Gehricke beserta timnya melakukan studi dengan mengidentifikasi sistem otak yang paling bereaksi terhadap nikotin dan terkoneksi kuat dengan respon kemarahan. mereka melibatkan sejumlah orang yang bukan perokok dan perokok, memelajari perilaku mereka saat diprovokasi atau dilukai perasaannya melalui sebuah game komputer.

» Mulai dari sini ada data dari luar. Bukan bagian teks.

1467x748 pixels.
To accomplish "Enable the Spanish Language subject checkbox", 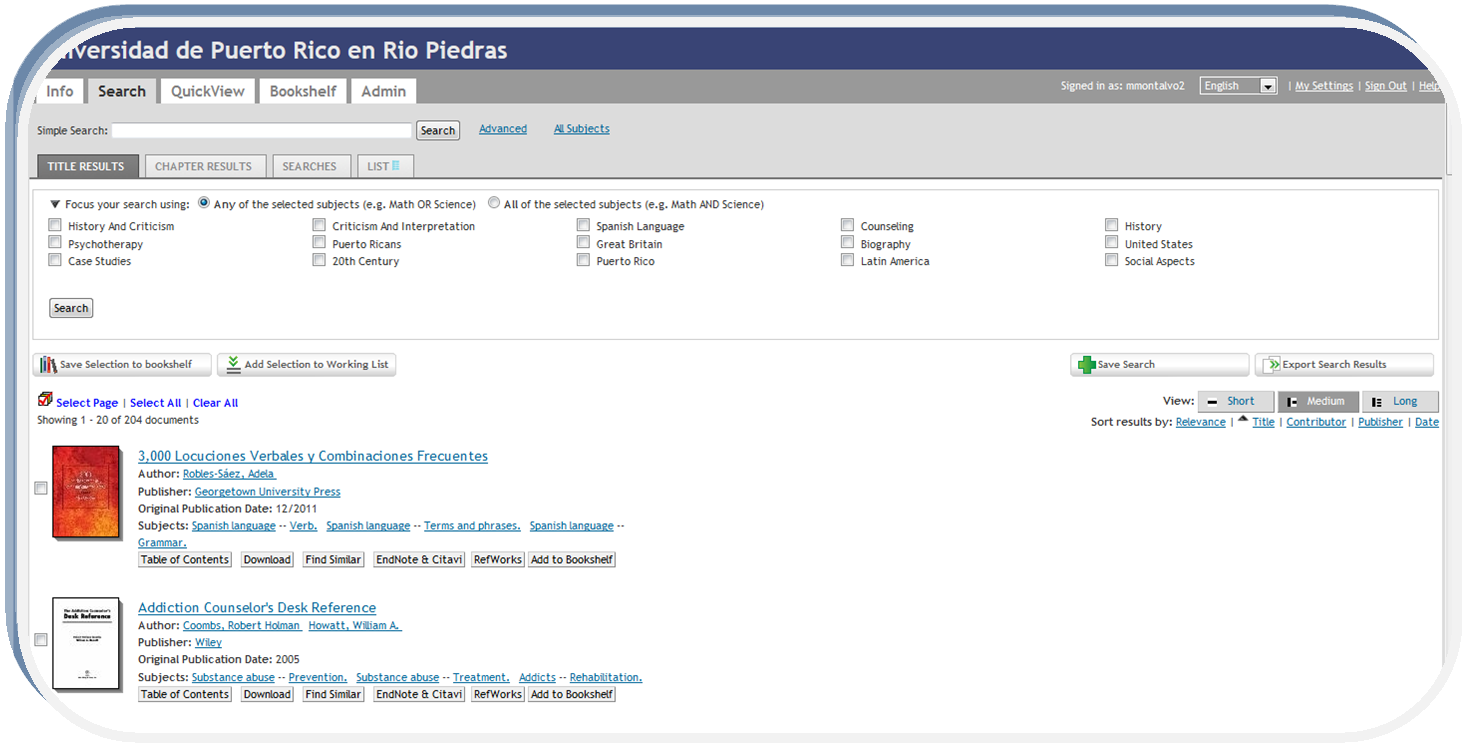I will [583, 226].
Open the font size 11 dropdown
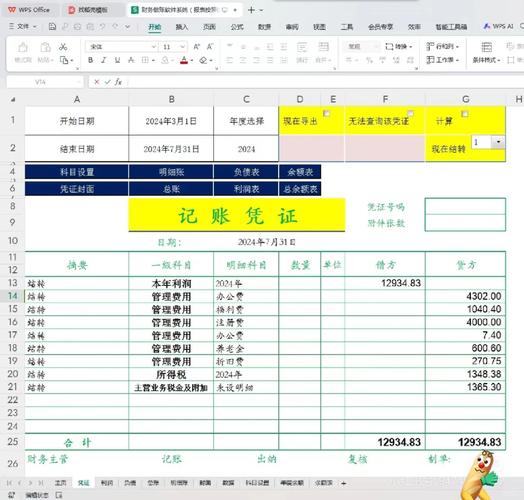The image size is (524, 500). 182,47
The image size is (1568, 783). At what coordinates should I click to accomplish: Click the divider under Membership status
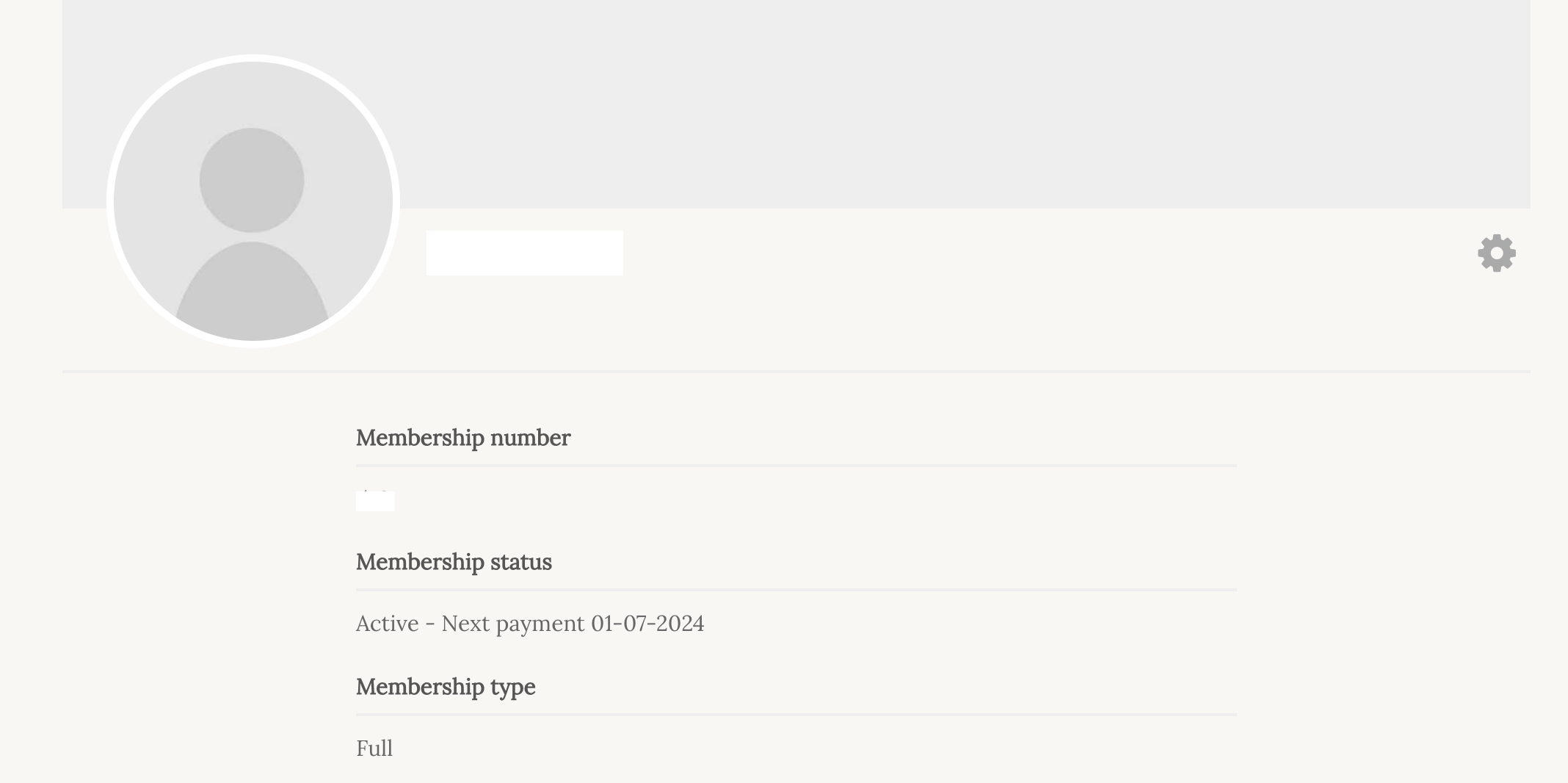796,590
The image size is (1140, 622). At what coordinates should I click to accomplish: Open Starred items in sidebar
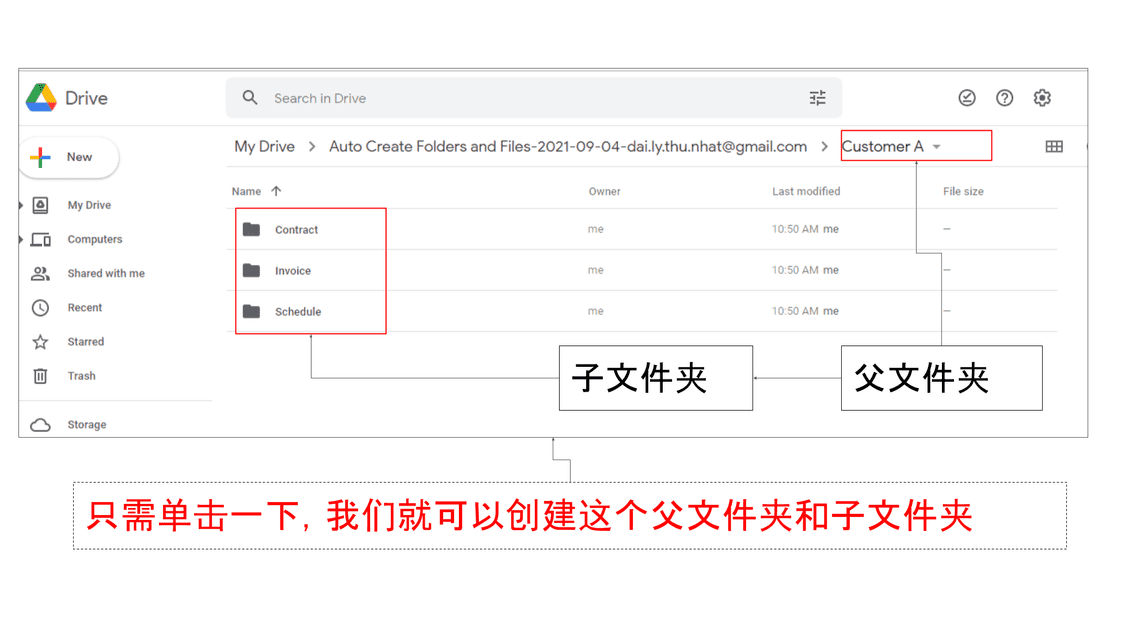point(85,342)
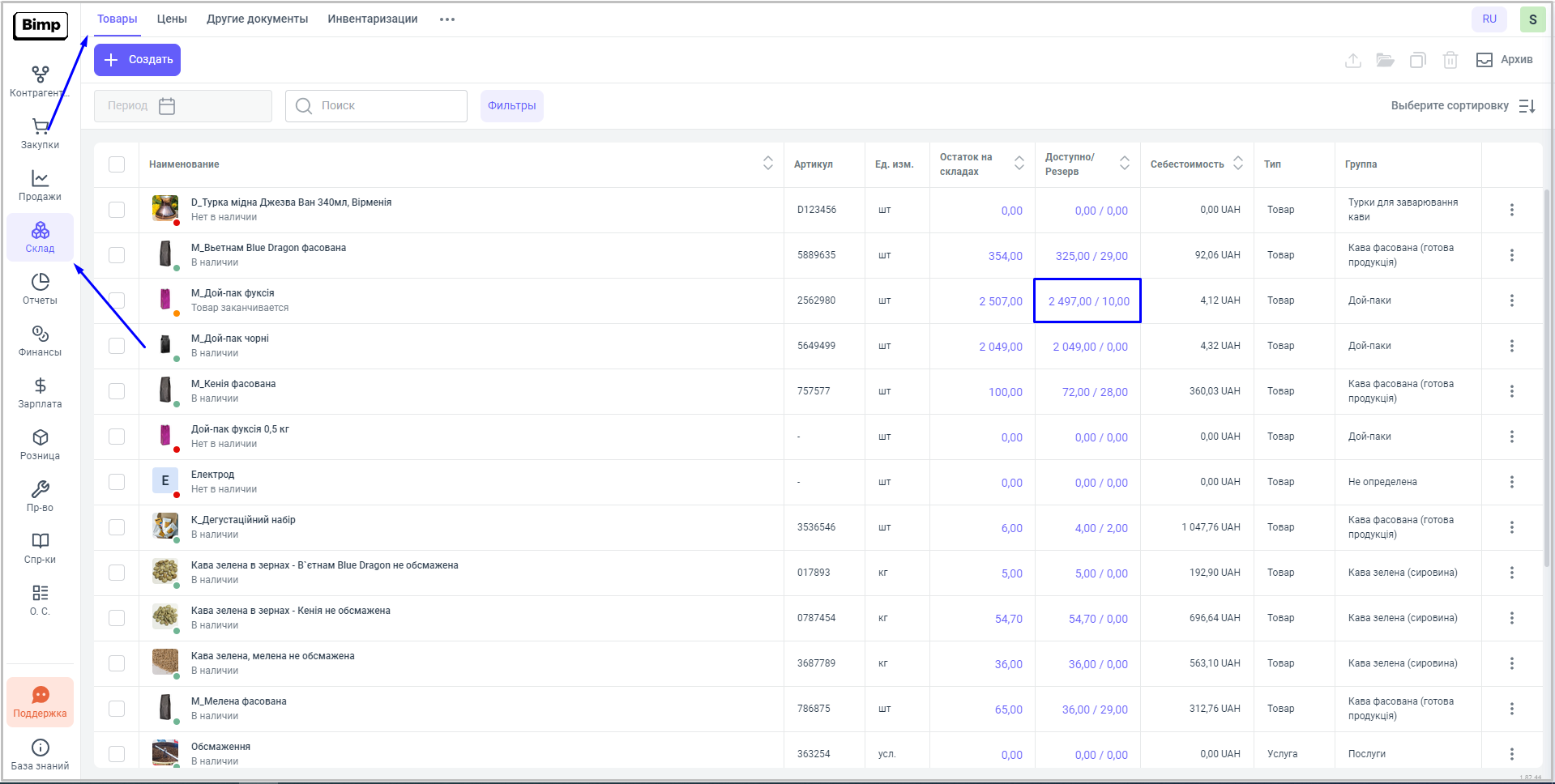This screenshot has width=1555, height=784.
Task: Click the trash delete icon in toolbar
Action: (x=1450, y=60)
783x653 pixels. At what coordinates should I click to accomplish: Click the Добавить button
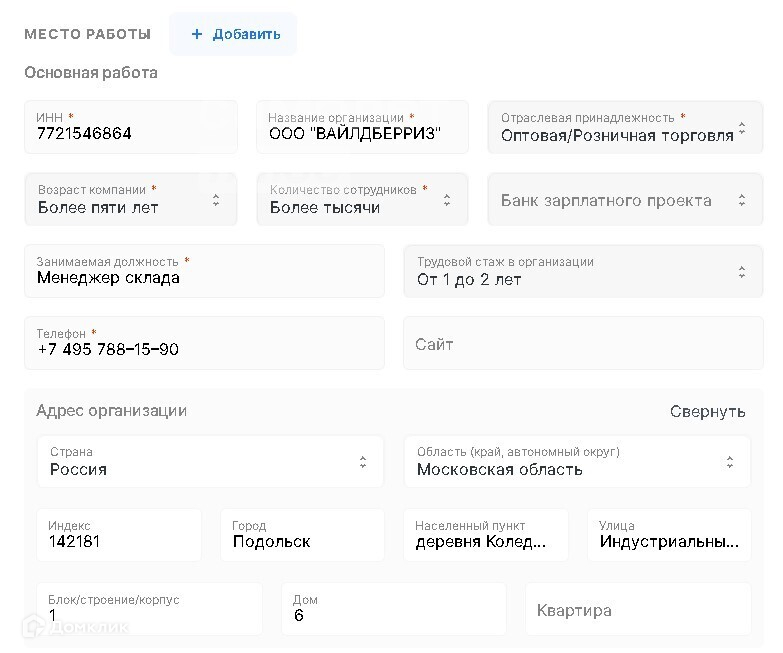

Perokok yang sebelumnya merokok ternyata bisa berkelakuan lebih tenang menghadapi provokasi dalam game. Sebaliknya, saat tidak diberi asuapan rokok, mereka lebih mudah marah.

Lebih Tidak Bahagia

Adalah korteks limbiks, bagian sistem otak yang menjadi target nikotin dan merupakan pusat pengaturan emosi. Dari hasil pemindaian, diketahui bahwa aktivitas otak di bagian itu meningkat saat nikotin dikurangi. Nikotin memiliki efek mengatur kemarahan bagi orang yang memang pemarah maupun mereka yang menderita stres.

Namun riset terdahulu yang diadakan Pew justru mengatakan sebaliknya, dimana perokok lebih berisiko mengalami stres dibanding yang bukan perokok. Riset mereka juga membuktikan, perokok tidak terlalu bahagia dan sehat daripada mereka yang tidak merokok atau sudah berhenti merokok. Yang pasti sudah terbukti sahih secara ilmiah adalah perokok cenderung berisiko terserang penyakit seperti serangan jantung dan stroke. Kedua penyakit ini dua kali lipat lebih mematikan untuk perokok daripada kanker.